Église Saint-Nicolas-le-Thaumaturge de Boulogne-Billancourt, フランス、ブローニュ=ビヤンクールのロシア正教会
サン=ニコラ=ル=トマテュルジュ教会は、パリ西郊のブローニュ=ビヤンクールにあるロシア正教会です。現代的なアパートの建物の裏、小さな路地の奥に位置し、外観は青い玉ねぎ形のドームとサン=ニコラのイコンを頂いたシンプルな入口が目印です。
ロシア革命後、多くの亡命者がルノーの工場で働くためにブローニュ=ビヤンクールに移り住み、最初はレストランや改装した兵舎で礼拝を行う共同体を築きました。1927年に小さな木造教会が建てられ1930年に奉献されましたが、1943年の爆撃で大きな被害を受け、現在のレンガ造りの建物は1953年に完成しました。
礼拝は今日でも正教会の礼拝に用いられる古い典礼言語、教会スラヴ語で行われます。多くの信者が遠くから訪れ、この小さな教会で信仰と記憶をつなぎ止めています。

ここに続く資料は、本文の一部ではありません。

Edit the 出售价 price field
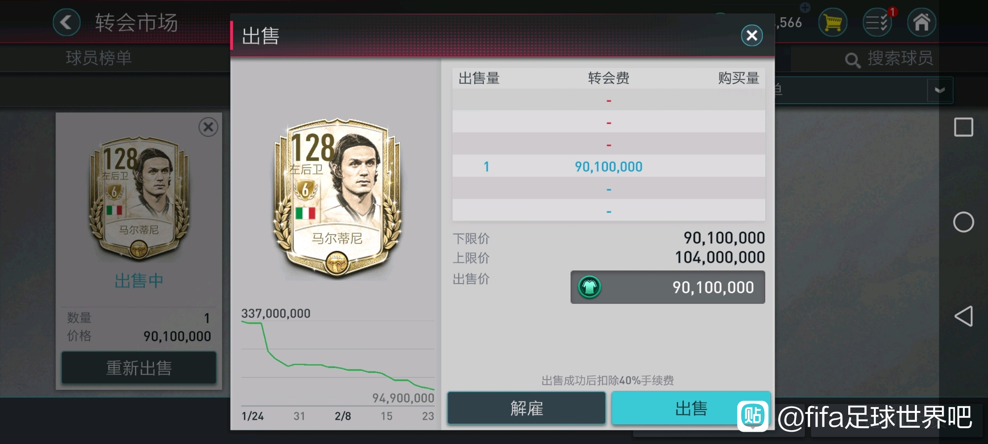This screenshot has height=444, width=988. pyautogui.click(x=668, y=287)
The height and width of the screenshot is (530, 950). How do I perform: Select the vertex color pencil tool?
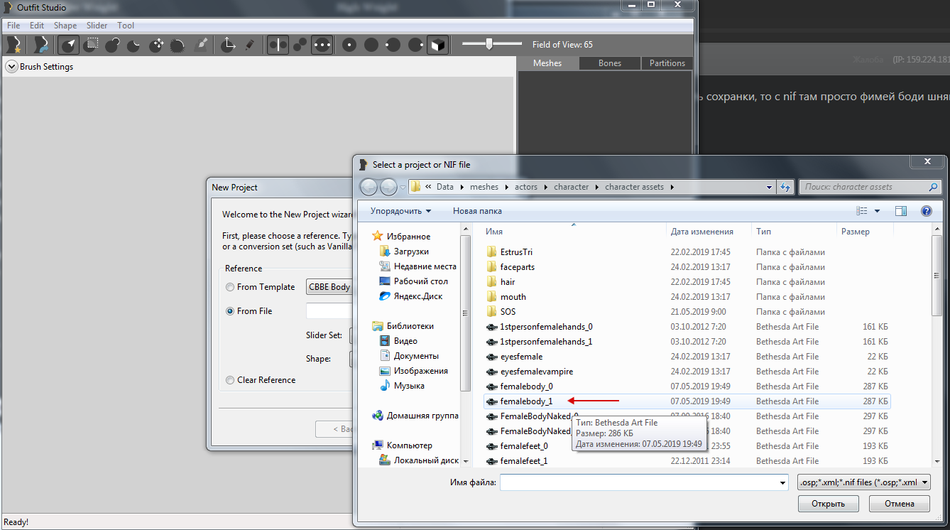point(249,45)
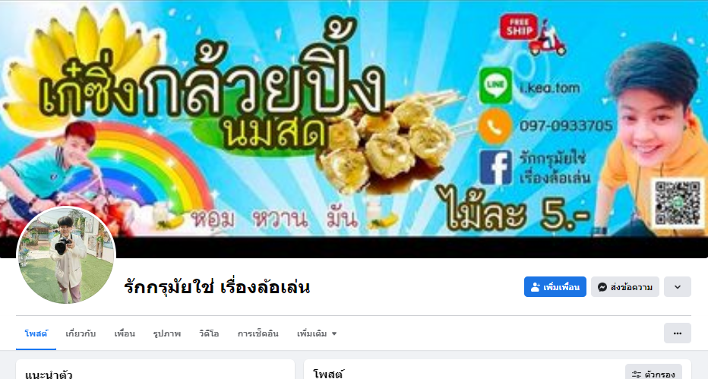Open the circular profile picture

pyautogui.click(x=66, y=255)
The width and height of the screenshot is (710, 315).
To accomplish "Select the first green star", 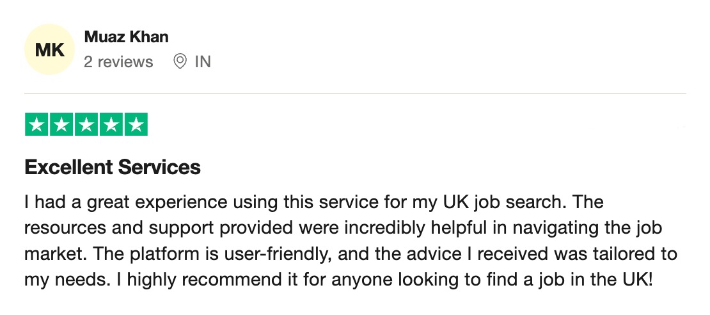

教会は現代的な建物の裏に位置しているため見落としやすく、入口となる小さな路地を探す必要があります。日曜の礼拝は内部を見学する良い機会ですが、礼拝時間外でも立ち寄ることができます。
内部のイコノスタスは、亡命時代にフランスで活動したロシア人移民芸術家ヴァレンティン・ズヴェチンスキーが制作しました。1943年に損傷した建物から救い出されたイコンや宗教的な品々の多くは、今日もなお教会の中に残っています。